Data records:
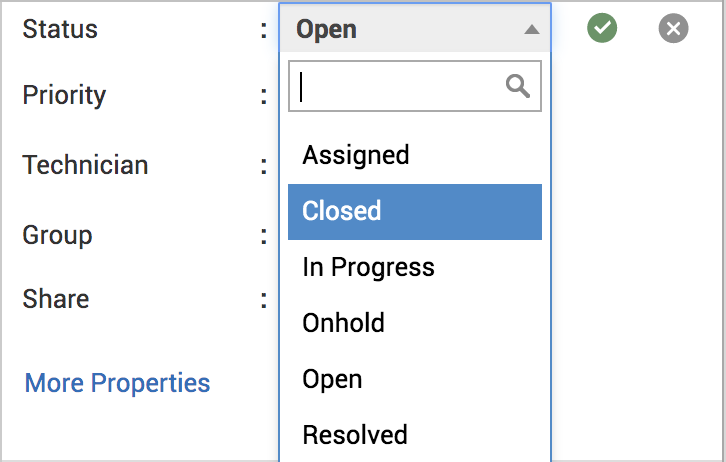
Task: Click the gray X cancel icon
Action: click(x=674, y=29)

* * *

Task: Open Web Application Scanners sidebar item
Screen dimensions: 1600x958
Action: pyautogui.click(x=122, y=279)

Stated goal: Rewrite the part that opens with the line containing "Task: Open Web" and closes with the line containing "Action: pyautogui.click(x=122, y=279)" as a two-column CSV with the headers instruction and response. Put each text and its answer on one row, with each value in double quotes and any line breaks replaced by spaces.

Reply:
instruction,response
"Task: Open Web Application Scanners sidebar item Screen dimensions: 1600x958","Action: pyautogui.click(x=122, y=279)"